Holoprosencephaly is a severe disorder of brain formation, in which a complete or partial absence of separation into hemispheres is recorded in combination with other malformations of the head and face. Symptoms of this condition are abnormal facial formation with the development of cyclopia, proboscis-like nose (or lack of nose), cleft lip and cleft hard palate. Generalized seizures and other disorders are observed. Diagnosis of holoprosencephaly is not particularly difficult due to the severity of the disorders, in some cases, prenatal detection of the disease using ultrasound or molecular genetic techniques is possible. Treatment is only symptomatic. Depending on the severity of the pathology, patients die in utero or in the first hours after birth, rarely live for several years or live to adulthood.
ICD 10
Q04.2 Holoprosencephaly
General information
Holoprosencephaly is a developmental defect characterized by various severe disorders of the division of the brain into two hemispheres up to the formation of a single “brain bubble”. This anomaly is one of the most common disorders of the formation of the terminal brain. The first complete description of pathology was prepared in 1963 by V. De Maeyr. The researcher identified three varieties of this condition: alobar, semilobar and lobar. In 1993, after additional study, experts identified the fourth subtype of holoprosencephaly – the middle interhemispheric fusion, which is the mildest variant of this disease. The occurrence of all forms of pathology according to various data is 1 case per 8,000-16,000 births, especially often such defects are detected in people from Pakistan, Hawaii and Southeast Asia. In girls, holoprosencephaly is diagnosed about 2 times more often than in boys.
Causes
Holoprosencephaly is a polyetiological condition that occurs under the influence of a variety of genetic and chromosomal defects. So far, no clear indications have been found on the existence of a relationship between certain clinical forms of the disease and the type of disorders of the genome of patients. One of the most studied genes, mutations of which lead to holoprosencephaly, is SHH, located on the 7th chromosome. The gene expression product is a signaling protein that is directly involved in embryogenesis, in particular in the formation of the central nervous system. Depending on the nature of the SHH mutation, the protein has defects in its structure or is not isolated at all. This genetic disorder is detected in 30-40% of patients, the mechanism of inheritance is autosomal dominant with incomplete penetrance. In some cases, instead of brain formation disorders, there are such microsymptoms as the absence of one incisor, the absence of a tongue frenulum and convulsive syndrome.

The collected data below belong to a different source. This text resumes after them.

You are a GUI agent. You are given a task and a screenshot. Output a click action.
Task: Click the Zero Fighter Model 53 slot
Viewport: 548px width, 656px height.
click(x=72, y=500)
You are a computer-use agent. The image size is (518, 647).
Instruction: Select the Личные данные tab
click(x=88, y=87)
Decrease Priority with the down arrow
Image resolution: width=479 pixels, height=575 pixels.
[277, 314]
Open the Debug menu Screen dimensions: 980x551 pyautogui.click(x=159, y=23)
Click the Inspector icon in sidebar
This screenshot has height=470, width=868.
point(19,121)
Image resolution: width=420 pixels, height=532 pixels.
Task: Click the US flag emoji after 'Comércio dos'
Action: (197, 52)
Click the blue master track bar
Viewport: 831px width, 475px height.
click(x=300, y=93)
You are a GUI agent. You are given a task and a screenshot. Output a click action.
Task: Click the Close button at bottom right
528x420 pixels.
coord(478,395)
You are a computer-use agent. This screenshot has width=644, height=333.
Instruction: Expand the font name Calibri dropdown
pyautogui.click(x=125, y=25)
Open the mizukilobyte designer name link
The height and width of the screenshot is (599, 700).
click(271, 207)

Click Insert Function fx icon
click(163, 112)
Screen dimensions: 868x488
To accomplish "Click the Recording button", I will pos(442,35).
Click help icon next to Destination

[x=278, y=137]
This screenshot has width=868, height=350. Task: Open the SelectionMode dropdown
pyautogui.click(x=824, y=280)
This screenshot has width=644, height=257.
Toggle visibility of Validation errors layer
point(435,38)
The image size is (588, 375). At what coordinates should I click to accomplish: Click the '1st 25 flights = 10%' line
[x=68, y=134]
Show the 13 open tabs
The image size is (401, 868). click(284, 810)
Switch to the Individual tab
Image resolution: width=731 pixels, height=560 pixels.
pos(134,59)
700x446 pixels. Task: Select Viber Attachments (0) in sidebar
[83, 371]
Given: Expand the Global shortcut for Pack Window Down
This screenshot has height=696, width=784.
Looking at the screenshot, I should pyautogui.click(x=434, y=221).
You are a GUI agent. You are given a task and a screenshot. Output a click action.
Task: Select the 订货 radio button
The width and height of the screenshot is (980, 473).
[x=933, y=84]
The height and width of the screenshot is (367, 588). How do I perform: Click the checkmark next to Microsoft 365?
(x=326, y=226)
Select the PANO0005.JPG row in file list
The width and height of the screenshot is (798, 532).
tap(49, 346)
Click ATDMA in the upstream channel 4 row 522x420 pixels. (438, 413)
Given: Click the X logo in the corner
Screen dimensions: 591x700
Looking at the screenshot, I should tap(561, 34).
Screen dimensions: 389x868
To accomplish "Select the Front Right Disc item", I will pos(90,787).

Among other genetic defects that can lead to the appearance of holoprosencephaly, mutations of ZIC2, TGIF, SIX3 and some other genes are distinguished. Almost half of all cases of the disease are associated not with genetic, but with chromosomal abnormalities – for example, Patau syndrome, Edwards syndrome and triploidy. In addition, holoprosencephaly is detected with deletions of individual sections of the 2nd, 7th, 13th, 21st chromosomes, which indicates the possibility of damage to genes localized there. Such malformations of the brain and face can also act as part of the symptom complex of Meckel-Gruber syndrome and a number of other conditions. Sometimes the specific mechanism of holoprosencephaly development in these conditions and other chromosomal pathologies remains unknown. It was found that the onset of the development of defects of the central nervous system and elements of the skull falls on the period between the 1st and 4th month of gestation. The earlier violations occur, the more severe the manifestations of the disease will be.
Various acquired factors and peculiarities of the course of pregnancy can have a certain influence on the development of brain formation abnormalities. So, if a mother has severe insulin-dependent diabetes mellitus, the probability of giving birth to a child with holoprosencephaly is 1%, which is about 200 times higher than in a healthy woman. The use of certain medications during pregnancy can also lead to such a congenital disorder – for example, the relationship between the disease and taking anticholesterol drugs (statins) has been established. Common teratogens play a certain role: toxins, ethyl alcohol, elements of tobacco smoke, retinoic acid. Determining the causes of holoprosencephaly is important for making a decision about planning the next pregnancies – depending on the nature and etiology of this condition, the probability of re-birth of a child with this anomaly varies greatly.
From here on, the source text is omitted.